Desafios no combate ao abuso sexual infantil no Brasil

Enviada em 06/07/2021

A Constituição Federal de 1988, assegura a todos os cidadãos o direito a segurança e a proteção à infância. No entanto, essa realidade se mostra diferente no Brasil, no qual muitas crianças e adolescentes são abusados diariamente. Devido a coação dos abusadores, as denúncias acabam não acontecendo, ou se acontecem, são anônimas, o que dificulta uma investigação e ilusidação do  caso. Em conseguência, pode trazer diversos problemas psicológicos, afetando seu desenvolvimento em diversas áreas.

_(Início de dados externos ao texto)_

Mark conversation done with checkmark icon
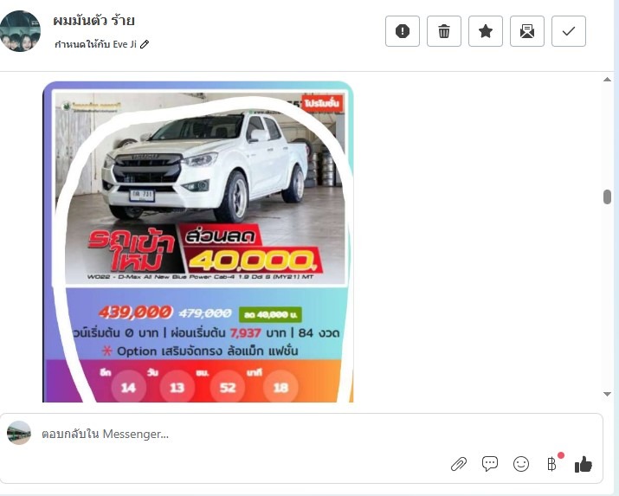Viewport: 619px width, 496px height. (569, 31)
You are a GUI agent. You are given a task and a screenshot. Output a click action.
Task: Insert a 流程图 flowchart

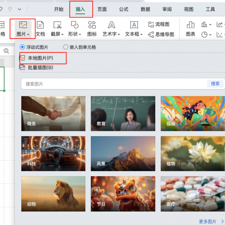159,24
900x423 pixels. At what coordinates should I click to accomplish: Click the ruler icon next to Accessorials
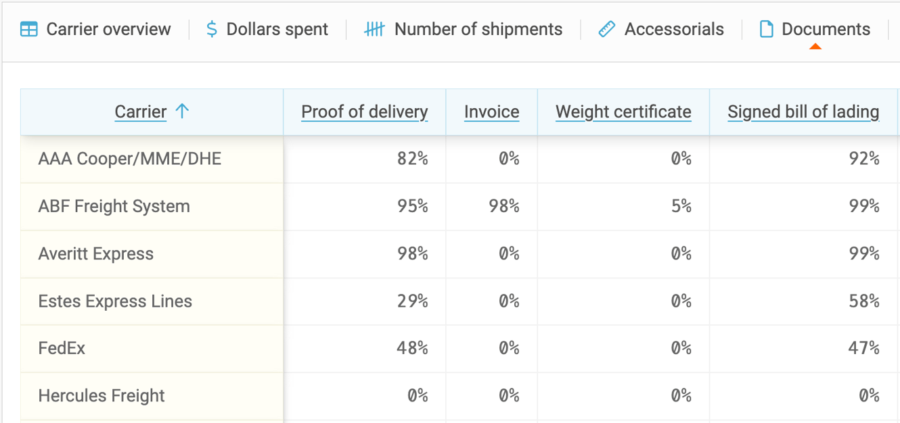click(x=606, y=29)
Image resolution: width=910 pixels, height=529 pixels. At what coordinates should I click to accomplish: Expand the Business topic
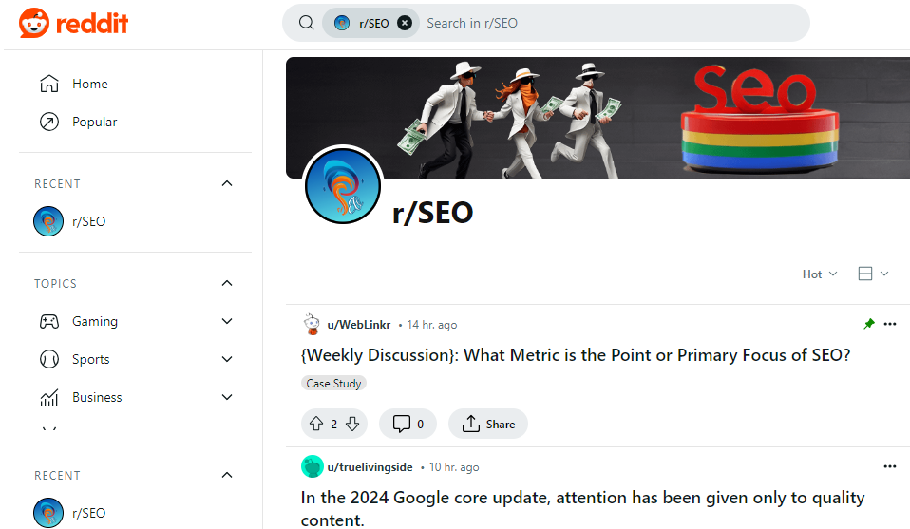(x=227, y=397)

Segundo o filósofo Jean Jacques Rousseau, o homem nasce livre e por toda parte encontra-se acorrentado. Nessa lógica, é notável que, a maioria dos abusos sexuais são  com crianças, justamente por serem indfesas e de fácil manipulação. Elas, por medo das ameaças que recebem, acabam não contanto a ninguém ou buscando ajuda. Logo, os abusadores por serem pessoas próximas a elas, se aproveitam para realizarem suas satisfações e desejos própios, tornando o ato constante. Evidencia-se, então, a falta de diálogo sobre orientações sexuais em casa e nas escolas, o que poderia, assim, passar mais segurança para procurar ajuda quando necessitar.

Conseguentemente, tais motivações trazem sérios efeitos psicológicos e comportamentais nas crianças que sofrem com tais abusos. Tendo isso em vista,o trauma marcado em sua memória, poderá trazer dificuldades em seu desenvolvimento social, como isolamento, agressividade ou medo. Em muitos casos, podem evidenciar futuramente, uma rejeição com o corpo e baixa auto-estima, sendo propício a busca pelo consumo de álcool e drogas, ou até mesmo, pensamentos suicídas, para tentar fugir da realidade. Diante dos fatos apresentados, é imprescindível uma ação do Estado para mudar tal problemática.

Portanto, é necessário que o Ministério da Educação, juntamente com o Ministério Público e as instituições de ensino, darem ênfase aos assuntos de abusos, por meio de disponibilização de profissionais capacitados em atendimento a vítima nas escolas. Logo, se sentirão mais acolhidas a buscarem ajuda. Além disso, a mídia deve fazer campanhas a incentivação à denúncias e o diálogo entre a família.